WHAT TO PRODUCE —
Copy the following data line for line, with nothing altered.

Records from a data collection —
[BEGIN]

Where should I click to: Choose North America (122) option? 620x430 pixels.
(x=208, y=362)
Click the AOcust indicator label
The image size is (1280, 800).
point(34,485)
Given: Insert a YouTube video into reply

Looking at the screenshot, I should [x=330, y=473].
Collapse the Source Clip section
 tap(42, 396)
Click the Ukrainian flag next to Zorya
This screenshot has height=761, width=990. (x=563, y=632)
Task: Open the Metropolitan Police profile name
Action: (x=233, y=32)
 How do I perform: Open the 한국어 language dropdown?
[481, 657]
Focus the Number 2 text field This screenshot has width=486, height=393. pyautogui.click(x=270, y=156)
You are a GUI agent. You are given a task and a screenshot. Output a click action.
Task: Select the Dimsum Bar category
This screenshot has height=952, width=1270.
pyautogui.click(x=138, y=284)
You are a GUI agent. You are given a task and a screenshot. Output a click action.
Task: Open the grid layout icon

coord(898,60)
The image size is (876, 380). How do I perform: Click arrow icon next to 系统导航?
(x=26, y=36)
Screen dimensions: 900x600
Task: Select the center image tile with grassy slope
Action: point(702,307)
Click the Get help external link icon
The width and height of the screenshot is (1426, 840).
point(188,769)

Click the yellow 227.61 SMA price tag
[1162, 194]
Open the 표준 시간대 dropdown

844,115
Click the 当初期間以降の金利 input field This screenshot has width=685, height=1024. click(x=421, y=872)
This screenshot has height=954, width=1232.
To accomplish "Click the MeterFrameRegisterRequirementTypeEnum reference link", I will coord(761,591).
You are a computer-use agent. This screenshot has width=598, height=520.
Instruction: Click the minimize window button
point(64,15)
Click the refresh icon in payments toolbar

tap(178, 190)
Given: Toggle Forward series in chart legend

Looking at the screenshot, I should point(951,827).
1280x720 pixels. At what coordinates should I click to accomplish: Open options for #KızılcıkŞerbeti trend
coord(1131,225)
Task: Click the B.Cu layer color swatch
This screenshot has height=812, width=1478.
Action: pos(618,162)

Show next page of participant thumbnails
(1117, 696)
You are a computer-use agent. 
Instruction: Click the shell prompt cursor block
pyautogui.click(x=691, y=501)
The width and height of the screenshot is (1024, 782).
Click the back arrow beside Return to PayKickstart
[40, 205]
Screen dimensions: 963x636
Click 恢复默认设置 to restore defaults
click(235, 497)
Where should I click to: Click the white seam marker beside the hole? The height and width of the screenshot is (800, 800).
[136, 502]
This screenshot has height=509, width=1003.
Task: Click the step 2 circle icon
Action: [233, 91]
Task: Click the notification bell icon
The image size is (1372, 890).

[END]

SOLUTION —
Where should I click to: Choose North America (122) option? 620x430 pixels.
(x=208, y=362)
Click the AOcust indicator label
The image size is (1280, 800).
point(34,485)
Given: Insert a YouTube video into reply

Looking at the screenshot, I should [x=330, y=473].
Collapse the Source Clip section
 tap(42, 396)
Click the Ukrainian flag next to Zorya
This screenshot has height=761, width=990. (x=563, y=632)
Task: Open the Metropolitan Police profile name
Action: (x=233, y=32)
 How do I perform: Open the 한국어 language dropdown?
[481, 657]
Focus the Number 2 text field This screenshot has width=486, height=393. pyautogui.click(x=270, y=156)
You are a GUI agent. You are given a task and a screenshot. Output a click action.
Task: Select the Dimsum Bar category
This screenshot has height=952, width=1270.
pyautogui.click(x=138, y=284)
You are a GUI agent. You are given a task and a screenshot. Output a click action.
Task: Open the grid layout icon

coord(898,60)
The image size is (876, 380). How do I perform: Click arrow icon next to 系统导航?
(x=26, y=36)
Screen dimensions: 900x600
Task: Select the center image tile with grassy slope
Action: point(702,307)
Click the Get help external link icon
The width and height of the screenshot is (1426, 840).
point(188,769)

Click the yellow 227.61 SMA price tag
[1162, 194]
Open the 표준 시간대 dropdown

844,115
Click the 当初期間以降の金利 input field This screenshot has width=685, height=1024. click(x=421, y=872)
This screenshot has height=954, width=1232.
To accomplish "Click the MeterFrameRegisterRequirementTypeEnum reference link", I will coord(761,591).
You are a computer-use agent. This screenshot has width=598, height=520.
Instruction: Click the minimize window button
point(64,15)
Click the refresh icon in payments toolbar

tap(178, 190)
Given: Toggle Forward series in chart legend

Looking at the screenshot, I should point(951,827).
1280x720 pixels. At what coordinates should I click to accomplish: Open options for #KızılcıkŞerbeti trend
coord(1131,225)
Task: Click the B.Cu layer color swatch
This screenshot has height=812, width=1478.
Action: pos(618,162)

Show next page of participant thumbnails
(1117, 696)
You are a computer-use agent. 
Instruction: Click the shell prompt cursor block
pyautogui.click(x=691, y=501)
The width and height of the screenshot is (1024, 782).
Click the back arrow beside Return to PayKickstart
[40, 205]
Screen dimensions: 963x636
Click 恢复默认设置 to restore defaults
click(235, 497)
Where should I click to: Click the white seam marker beside the hole? The height and width of the screenshot is (800, 800).
[136, 502]
This screenshot has height=509, width=1003.
Task: Click the step 2 circle icon
Action: [233, 91]
Task: Click the notification bell icon
The image size is (1372, 890).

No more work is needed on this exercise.